At our recent Mozilla All Hands, I shared some slides about Shipyard, a JavaScript MVC framework that is making it’s way into Add-on Builder. It’s not finished, but since I shared it there, it felt appropriate to share what there currently is here.
Summary
Shipyard is an application framework that covers all the common things any JavaScript application would need to deal with: interacting with a server, storing data, rendering said data in the browser, and responding to user actions. An application built on Shipyard should only have to write the parts to pull all those things together.
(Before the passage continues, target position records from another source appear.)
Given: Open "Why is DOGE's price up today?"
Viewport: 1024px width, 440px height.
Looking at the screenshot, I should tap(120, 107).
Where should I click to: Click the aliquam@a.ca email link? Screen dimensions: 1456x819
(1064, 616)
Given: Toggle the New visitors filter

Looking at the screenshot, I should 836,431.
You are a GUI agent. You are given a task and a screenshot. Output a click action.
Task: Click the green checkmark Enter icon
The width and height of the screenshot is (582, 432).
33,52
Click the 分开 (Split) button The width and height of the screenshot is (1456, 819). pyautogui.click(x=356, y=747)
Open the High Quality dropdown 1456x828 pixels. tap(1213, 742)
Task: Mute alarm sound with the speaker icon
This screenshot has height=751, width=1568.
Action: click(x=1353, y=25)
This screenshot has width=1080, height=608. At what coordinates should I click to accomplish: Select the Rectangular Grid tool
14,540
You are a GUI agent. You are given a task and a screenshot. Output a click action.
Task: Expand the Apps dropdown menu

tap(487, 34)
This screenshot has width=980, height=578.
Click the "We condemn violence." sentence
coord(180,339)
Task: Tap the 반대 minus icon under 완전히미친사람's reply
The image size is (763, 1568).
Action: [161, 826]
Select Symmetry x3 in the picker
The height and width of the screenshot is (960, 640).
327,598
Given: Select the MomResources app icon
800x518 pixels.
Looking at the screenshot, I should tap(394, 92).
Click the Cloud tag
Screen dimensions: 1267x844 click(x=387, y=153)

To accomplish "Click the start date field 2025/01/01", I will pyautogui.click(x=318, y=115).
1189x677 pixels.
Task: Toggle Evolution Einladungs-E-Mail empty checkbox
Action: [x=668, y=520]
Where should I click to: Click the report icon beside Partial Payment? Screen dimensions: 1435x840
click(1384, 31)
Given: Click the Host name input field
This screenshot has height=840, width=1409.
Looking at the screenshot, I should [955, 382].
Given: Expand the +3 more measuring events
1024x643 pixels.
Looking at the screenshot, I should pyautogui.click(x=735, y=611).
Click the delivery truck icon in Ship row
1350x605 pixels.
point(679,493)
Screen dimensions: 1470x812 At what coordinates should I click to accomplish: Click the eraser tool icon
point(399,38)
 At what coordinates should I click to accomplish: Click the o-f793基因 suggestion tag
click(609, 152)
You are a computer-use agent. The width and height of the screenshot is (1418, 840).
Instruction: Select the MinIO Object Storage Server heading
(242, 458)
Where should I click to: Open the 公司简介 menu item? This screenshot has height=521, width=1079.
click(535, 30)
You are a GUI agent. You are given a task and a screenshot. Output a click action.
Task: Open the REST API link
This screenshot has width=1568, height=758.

If you’re application is going to have 1000 lines of JavaScript, would you rather write all those yourself, or have 900 of them be in a framework that is tested and used by others?
When starting a web application, you would reach for Django, or CakePHP, or Rails; never would you decide to use just the language itself. Why shouldn’t you do the same when the target language is JavaScript?
Framework-wide Goals
- Be able to declare dependencies inside the code, and not be bothered with managing them during development or deployment.
- Be easily testable, using a node test runner.
- Not reliant on any other language. Build scripts will use JavaScript. The End.
More
It’s heavily influenced by MooTools, since they have an excellent modular design, but turned into CommonJS modules while Moo 2.0 figures itself out. There’s slides, and the repository, again. You could even discuss what true Controllers should do.